Which assessment finding would the nurse observe in a client with bipolar disorder, manic phase? - Constant singing - Ritualistic behavior - Flat affect - Apathetic demeanor

Constant singing rationale: Constant singing would be typical in a client with bipolar disorder, manic phase. Ritualistic behavior is indicative of obsessive-compulsive disorder. A flat affect and apathetic demeanor are more indicative of a schizophrenic or depressive disorder.

When evaluating fluid loss for a client with burns, which relationship between a client's burned body surface area and fluid loss would the nurse consider? - Equal - Unrelated - Inversely related - Directly proportional

Directly proportional rationale: There is greater extravasation of fluid into the tissues as the amount of tissue involved increases. Thus the relationship of fluid loss to body surface area is directly proportional. Formulas (e.g., Parkland [Baxter) are used to estimate fluid loss based on percentage of body surface area burned. Equal, unrelated, and inversely related options are incorrect; the relationship is proportional.

Which medication may lead to bruxism? - Vilazodone - Isocarboxazid - Clomipramine - Levomilnacipran

Levomilnacipran rationale: Serotonin reuptake inhibitors and serotonin/norepinephrine reuptake inhibitors may lead to bruxism. Levomilnacipran is a serotonin/norepinephrine reuptake inhibitor that may cause bruxism. Vilazodone is an atypical antidepressant that does not cause bruxism. Isocarboxazid is a monoamine oxidase inhibitor that does not cause bruxism. Clomipramine is a tricyclic antidepressant that does not cause bruxism.

Which action will the nurse take in a client hospitalized for uncontrolled hypertension and chest pain on a daily diuretic for 2 days whose potassium level this morning is 2.7 mEg/L (2.7 mmol/L)? - Send another blood sample to the laboratory to retest the serum potassium level. - Notify the health care provider that the potassium level is above normal. - Notify the health care provider that the potassium level is below normal. - No action is required because the potassium level is within normal limits.

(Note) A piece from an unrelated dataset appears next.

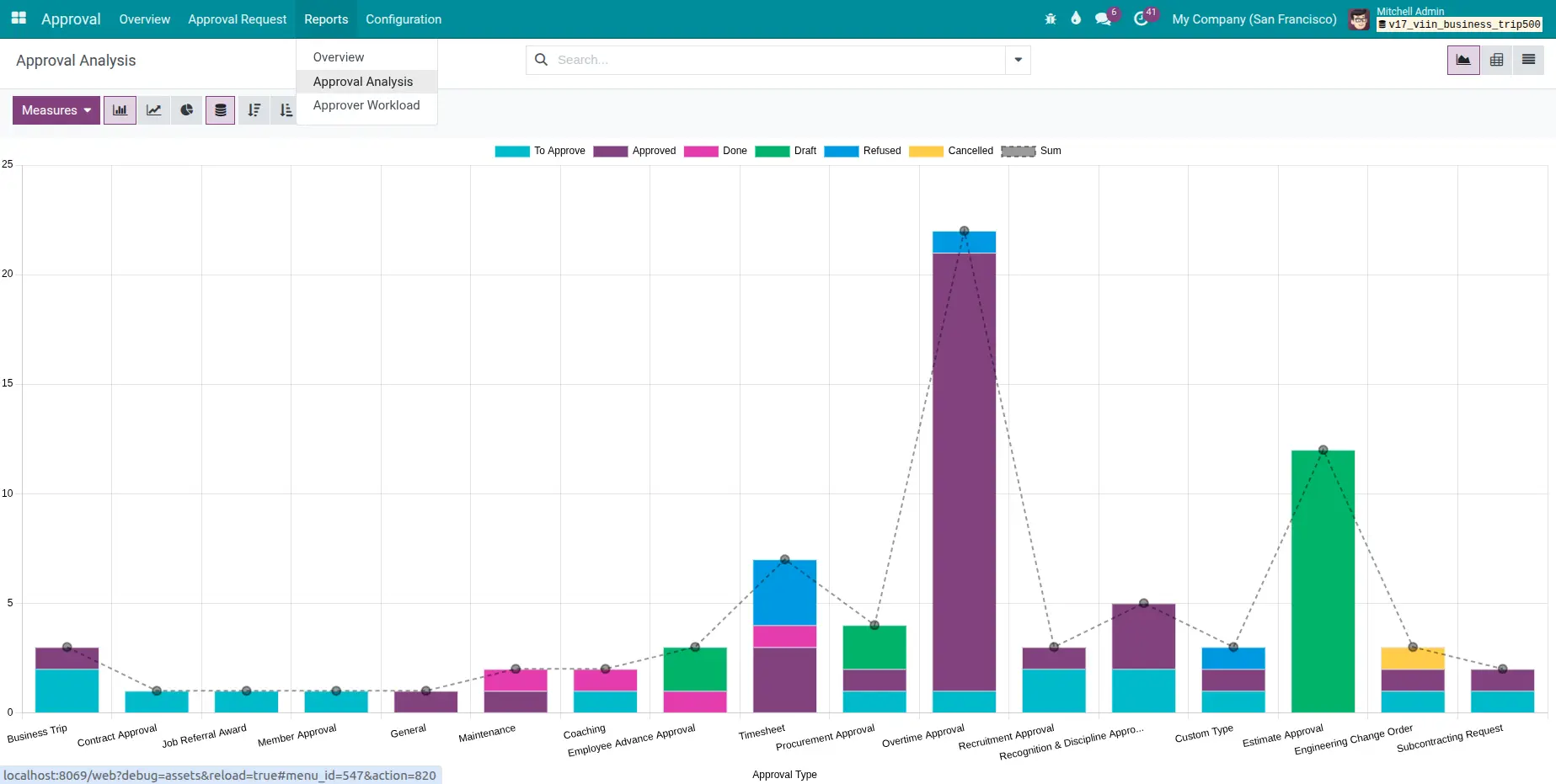Click into the Search field

click(x=775, y=60)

Notify the health care provider that the potassium level is below normal. rationale: The health care provider should be notified immediately because the client's potassium is below normal. The normal potassium level range is 3.5 mEg/L to 5.0 mE/L (3.5-5.0 mmol/L). Clients on diuretic therapy require close monitoring of their electrolytes because some can cause hypokalemia, whereas others spare potassium, which can cause hyperkalemia. Retesting the serum potassium level is unnecessary and will delay the treatment required by the client.

Which lobe of the brain would the nurse conclude is affected in a client unable to differentiate between heat or cold and sharp or dull sensory stimulation after a cerebrovascular accident (CVA)? - Frontal - Parietal - Occipital - Temporal

Parietal rationale: Sensory impulses from temperature, touch, and pain travel via the spinothalamic pathway to the thalamus and then to the postcentral gyrus of the parietal lobe, the somatosensory area. The frontal area is the area of abstract thinking and muscular movements. The occipital area of the brain is where nerve impulses translate into sight. The temporal area is the area where nerve impulses translate into sound.

Which condition contraindicates the use of ginseng herbal therapy? - Pregnancy - Schizophrenia - Bipolar depression - Alzheimer disease

Pregnancy rationale: Pregnancy is contraindicated for ginseng herbal therapy. Schizophrenia, bipolar depression, and Alzheimer disease are contraindicated for St. John's Wort herbal therapy.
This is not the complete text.